Input data:
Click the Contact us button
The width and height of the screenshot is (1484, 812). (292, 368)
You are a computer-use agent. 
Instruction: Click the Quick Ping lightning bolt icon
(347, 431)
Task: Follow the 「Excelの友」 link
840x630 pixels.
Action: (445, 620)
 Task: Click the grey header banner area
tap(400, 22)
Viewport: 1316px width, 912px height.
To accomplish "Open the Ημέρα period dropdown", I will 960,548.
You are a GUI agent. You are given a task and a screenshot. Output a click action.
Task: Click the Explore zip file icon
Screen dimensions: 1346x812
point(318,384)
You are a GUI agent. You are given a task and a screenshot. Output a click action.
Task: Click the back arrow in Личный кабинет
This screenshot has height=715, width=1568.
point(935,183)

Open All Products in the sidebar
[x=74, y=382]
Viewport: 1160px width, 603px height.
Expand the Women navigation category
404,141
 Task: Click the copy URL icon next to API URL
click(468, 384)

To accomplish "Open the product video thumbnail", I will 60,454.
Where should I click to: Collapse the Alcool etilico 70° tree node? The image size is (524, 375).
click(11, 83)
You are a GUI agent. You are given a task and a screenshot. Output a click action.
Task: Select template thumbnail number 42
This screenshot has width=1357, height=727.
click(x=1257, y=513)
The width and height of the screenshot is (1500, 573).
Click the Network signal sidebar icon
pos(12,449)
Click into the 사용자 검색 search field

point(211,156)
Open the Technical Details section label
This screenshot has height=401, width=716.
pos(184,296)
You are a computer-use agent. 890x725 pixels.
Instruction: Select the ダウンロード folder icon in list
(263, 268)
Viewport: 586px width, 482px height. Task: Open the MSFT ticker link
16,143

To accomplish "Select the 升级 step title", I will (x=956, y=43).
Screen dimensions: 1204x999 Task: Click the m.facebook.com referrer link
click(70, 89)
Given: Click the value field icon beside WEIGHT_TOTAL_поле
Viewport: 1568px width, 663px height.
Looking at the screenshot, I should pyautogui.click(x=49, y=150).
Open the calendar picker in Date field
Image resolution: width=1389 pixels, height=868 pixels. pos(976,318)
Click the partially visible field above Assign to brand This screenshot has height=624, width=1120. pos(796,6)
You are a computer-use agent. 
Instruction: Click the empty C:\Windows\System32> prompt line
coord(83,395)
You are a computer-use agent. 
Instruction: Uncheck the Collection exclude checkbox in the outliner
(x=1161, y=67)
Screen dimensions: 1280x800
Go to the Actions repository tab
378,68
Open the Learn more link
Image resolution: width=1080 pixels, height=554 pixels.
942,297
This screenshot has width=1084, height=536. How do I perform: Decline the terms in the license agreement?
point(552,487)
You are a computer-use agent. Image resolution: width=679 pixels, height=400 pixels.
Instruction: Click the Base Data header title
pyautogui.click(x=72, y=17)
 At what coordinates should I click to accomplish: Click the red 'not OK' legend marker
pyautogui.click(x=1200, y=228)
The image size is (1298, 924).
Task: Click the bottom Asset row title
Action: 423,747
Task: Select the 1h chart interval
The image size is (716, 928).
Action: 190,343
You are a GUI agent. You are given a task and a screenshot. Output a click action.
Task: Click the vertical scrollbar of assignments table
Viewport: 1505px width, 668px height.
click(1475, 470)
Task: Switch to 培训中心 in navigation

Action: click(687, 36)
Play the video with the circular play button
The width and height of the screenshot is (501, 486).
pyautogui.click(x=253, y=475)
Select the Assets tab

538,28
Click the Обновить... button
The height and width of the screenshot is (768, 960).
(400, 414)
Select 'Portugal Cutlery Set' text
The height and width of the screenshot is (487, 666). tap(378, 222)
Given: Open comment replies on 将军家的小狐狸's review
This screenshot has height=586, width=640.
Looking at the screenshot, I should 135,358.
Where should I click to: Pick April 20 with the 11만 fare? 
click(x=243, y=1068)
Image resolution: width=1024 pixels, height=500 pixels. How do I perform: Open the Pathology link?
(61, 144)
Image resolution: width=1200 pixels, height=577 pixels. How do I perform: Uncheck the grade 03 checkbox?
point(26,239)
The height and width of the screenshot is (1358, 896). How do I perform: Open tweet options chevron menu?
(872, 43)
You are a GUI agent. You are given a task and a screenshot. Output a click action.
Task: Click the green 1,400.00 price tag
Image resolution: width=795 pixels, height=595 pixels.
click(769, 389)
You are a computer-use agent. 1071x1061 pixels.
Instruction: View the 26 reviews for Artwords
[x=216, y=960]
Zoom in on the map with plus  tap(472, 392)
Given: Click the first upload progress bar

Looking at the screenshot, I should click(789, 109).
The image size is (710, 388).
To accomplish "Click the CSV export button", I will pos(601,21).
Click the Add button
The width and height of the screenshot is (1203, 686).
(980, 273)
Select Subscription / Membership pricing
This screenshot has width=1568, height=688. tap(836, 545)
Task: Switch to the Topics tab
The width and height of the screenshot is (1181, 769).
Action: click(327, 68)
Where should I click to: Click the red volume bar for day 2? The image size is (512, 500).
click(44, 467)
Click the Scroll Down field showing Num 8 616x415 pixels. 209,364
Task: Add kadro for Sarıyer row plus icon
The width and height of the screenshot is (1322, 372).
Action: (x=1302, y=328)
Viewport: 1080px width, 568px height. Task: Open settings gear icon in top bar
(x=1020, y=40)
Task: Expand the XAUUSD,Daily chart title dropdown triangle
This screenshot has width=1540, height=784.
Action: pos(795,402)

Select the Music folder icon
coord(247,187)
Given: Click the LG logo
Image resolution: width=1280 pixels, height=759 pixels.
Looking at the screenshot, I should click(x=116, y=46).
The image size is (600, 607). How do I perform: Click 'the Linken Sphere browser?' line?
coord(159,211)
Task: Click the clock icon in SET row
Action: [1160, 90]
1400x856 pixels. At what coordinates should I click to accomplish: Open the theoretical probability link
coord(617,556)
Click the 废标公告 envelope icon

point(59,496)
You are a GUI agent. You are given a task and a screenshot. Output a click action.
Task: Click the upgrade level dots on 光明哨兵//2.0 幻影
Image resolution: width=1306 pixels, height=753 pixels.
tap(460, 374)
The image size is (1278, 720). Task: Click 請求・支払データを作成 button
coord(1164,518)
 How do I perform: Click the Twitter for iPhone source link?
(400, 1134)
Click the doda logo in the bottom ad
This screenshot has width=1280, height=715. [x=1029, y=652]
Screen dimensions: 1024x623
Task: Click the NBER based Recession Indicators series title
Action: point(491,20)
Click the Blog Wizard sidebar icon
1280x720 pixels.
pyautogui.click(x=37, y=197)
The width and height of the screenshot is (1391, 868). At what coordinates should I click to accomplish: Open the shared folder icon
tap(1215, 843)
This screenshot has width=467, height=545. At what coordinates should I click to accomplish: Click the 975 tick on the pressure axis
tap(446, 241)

Your task: Your job is to return all lines above that hold the word "chart".

Your response:
Task: Select the 1h chart interval
Task: Expand the XAUUSD,Daily chart title dropdown triangle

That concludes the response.